En ce qui concerne le pays de destination :
15. En premier lieu, aux termes de l’article L. 721-4 du code de l’entrée et du séjour des étrangers et du droit d’asile : « () Un étranger ne peut être éloigné à destination d’un pays s’il établit que sa vie ou sa liberté y sont menacées ou qu’il y est exposé à des traitements contraires aux stipulations de l’article 3 de la Convention européenne de sauvegarde des droits de l’homme et des libertés fondamentales du 4 novembre 1950 ». Aux termes de l’article 3 de la convention européenne de sauvegarde des droits de l’homme et des libertés fondamentales : « Nul ne peut être soumis à la torture ni à des peines ou traitements inhumains et dégradants. ».
16. D’une part, il ressort des termes de l’arrêté attaqué que le préfet de la Gironde a indiqué que M. E pouvait bénéficier effectivement du traitement requis par son état de santé aux Comores et qu’il n’établissait pas être exposé à des peines et traitements prohibés par l’article 3 de la convention européenne de sauvegarde des droits de l’homme et des libertés fondamentales. Le requérant, qui n’établit pas avoir porté à la connaissance du préfet les risques de traitements inhumains et dégradants qu’il allègue encourir en raison de sa pathologie en cas de retour aux Comores, n’est pas fondé à soutenir que cette motivation serait insuffisante.
17. D’autre part, il résulte de ce qui a été exposé au point 9 qu’il pourra effectivement bénéficier du traitement requis par son état de santé aux Comores, et que son allégation selon laquelle sa famille le priverait de la possibilité de se soigner n’est assortie d’aucun élément permettant de regarder cette crainte comme présentant un caractère plausible. Par suite, le moyen tiré de la méconnaissance des stipulations et dispositions citées au point 15 doit être écarté.

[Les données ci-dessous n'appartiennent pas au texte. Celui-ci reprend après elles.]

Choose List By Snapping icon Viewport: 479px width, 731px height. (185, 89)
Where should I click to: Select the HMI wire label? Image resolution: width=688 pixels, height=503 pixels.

18. Il résulte de ce qui précède que la requête de M. E doit être rejetée en toutes ses conclusions.
D E C I D E
Article 1er : La requête de M. E est rejetée.
Article 2 : Le présent jugement sera notifié à M. F E et au préfet de la Gironde.
Délibéré après l’audience du 12 décembre 2024, à laquelle siégeaient :
M. Ferrari, président,
Mme G et Mme D, premières conseillères.
Rendu public par mise à disposition au greffe le 19 décembre 2024.
La rapporteure,
E. G
Le président,
D. FERRARI La greffière,
E. SOURIS
La République mande et ordonne au préfet de la Gironde, en ce qui le concerne ou à tous commissaires de justice à ce requis en ce qui concerne les voies de droit commun, contre les parties privées, de pourvoir à l’exécution de la présente décision.